We could deploy a new version of Watcher each time we need to add new Action types but this would impact the availability of Watcher and would lead to a much less evolutive and system.

Data model impact

The following data object will probably be impacted:

  • Action:

    • there may be some changes in the way we store input parameters of an Action (probably as an array of key-value pairs) and the unique id of the target resource.

    • We may also need to store in the database the list of output values returned after the Action was executed by the Watcher Applier.

It may also be necessary to add some new data objects such as:

  • ActionType which would contain all the information related to a certain type of Action:

    • action_type: the unique id of the Action type.

    • action_type_version: the version of the Action type. It would be provided with SemVer format.

    • parameters: an array of input parameters provided as tuples with the following fields: (parameter_name, parameter_type). The parameter_type can be any simple type such as string, integer, boolean, float, …

    • target_resource_type: the unique resource type that this Action type can change. It can be any HEAT resource type.

    • display_name: a short human readable name for the Action type.

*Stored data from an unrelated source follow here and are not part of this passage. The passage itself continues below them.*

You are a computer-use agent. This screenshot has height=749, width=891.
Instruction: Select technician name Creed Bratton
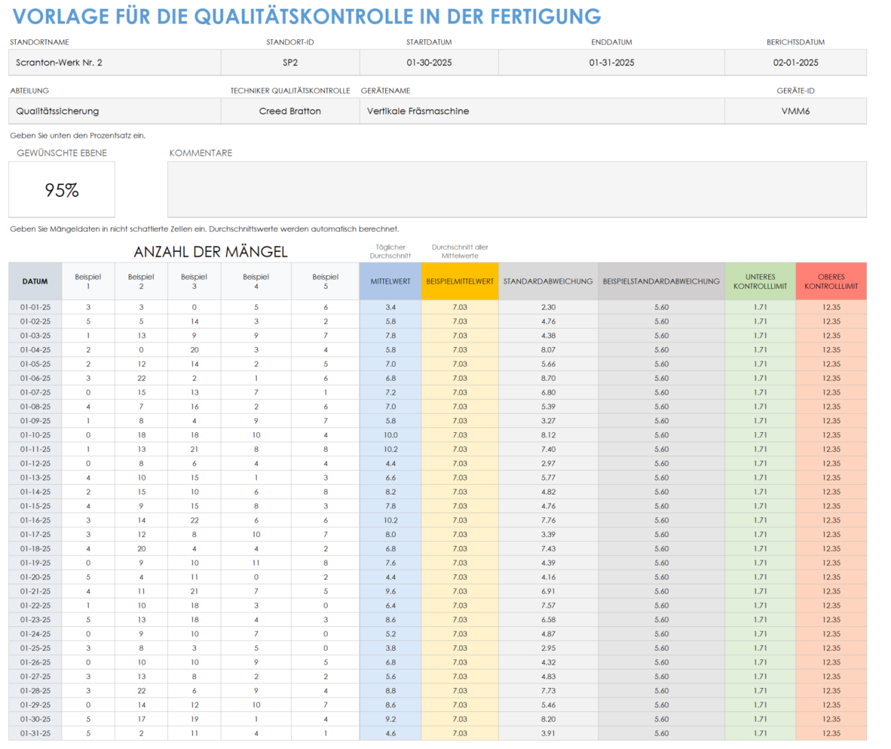click(291, 110)
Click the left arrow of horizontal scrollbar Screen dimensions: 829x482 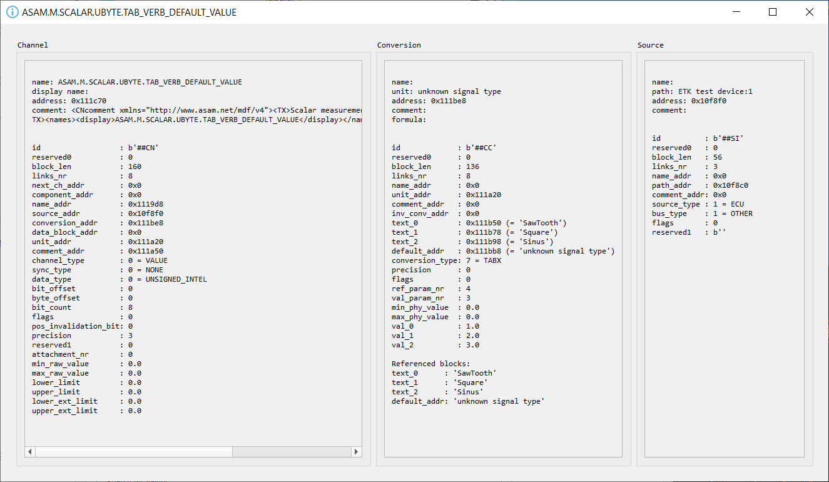coord(30,451)
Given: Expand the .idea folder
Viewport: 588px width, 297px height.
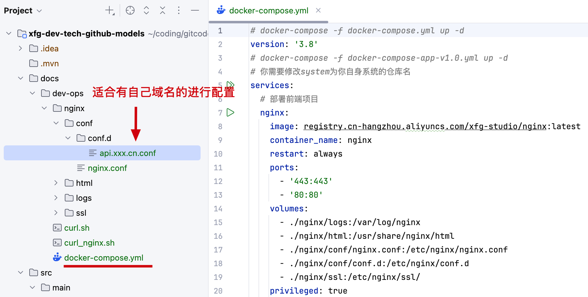Looking at the screenshot, I should click(x=21, y=49).
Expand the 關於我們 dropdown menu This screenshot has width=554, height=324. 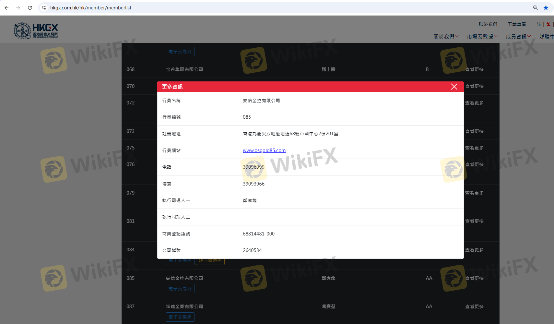click(446, 37)
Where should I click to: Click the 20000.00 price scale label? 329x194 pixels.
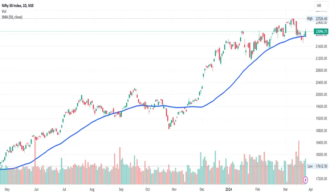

    • display_description: a long human readable description for the Action type.

REST API impact

There will be an impact on every REST resource URLs that starts with /v1/actions/ and that uses the type Action:

  • GET /v1/actions/(action_uuid)

  • POST /v1/actions

  • PATCH /v1/actions

  • GET /v1/actions/detail

The type Action will have new attributes mentionned in the previous paragraph.

Please look at the Actions handling in Watcher API.

If Watcher stores new data objects such as ActionType, it would be necessary to provide new REST resource URLs for managing those objects with CRUD operations.

Note that for creating a new ActionType with the API, the user may provide the description of this ActionType in a file compliant with the DSL that will be used for it (i.e. probably a JSON or YAML file).

Security impact

In the case a new Action needs to access an OpenStack service (for example, Neutron), the watcher user under which Watcher Applier is running will need to be declared as having a role with enough rights on this service to trigger the concrete Action.

Notifications impact

None

Other end user impact

Aside from the API, here are there other ways a user will interact with this feature:

  • impact on python-watcherclient:

    • will need to find a new way to display the list of Actions and the detailed information about an Action.

    • will need to be able to handle new data objects such as ActionType as well

Performance Impact

None

Other deployer impact

When delivering a new Strategy, the operator will deploy the following softwares:

  • the main Python class implementing the Strategy;

  • the files containing the description of the needed Actions types (written in whatever DSL is appropriate for this);

  • the files containing the description of the scheduling rules (written in whatever DSL is appropriate for this);

  • the Python Planner class (Rules solver) that will be able to read the scheduling rules and generate a schedule of the Actions. Note that this is optional to deliver a new class here because the new Strategy may rely on a previously deployed Rules solver;

  • the Python classes of each Actions handler needed in the Actions flow to simulate/execute in the Watcher Applier.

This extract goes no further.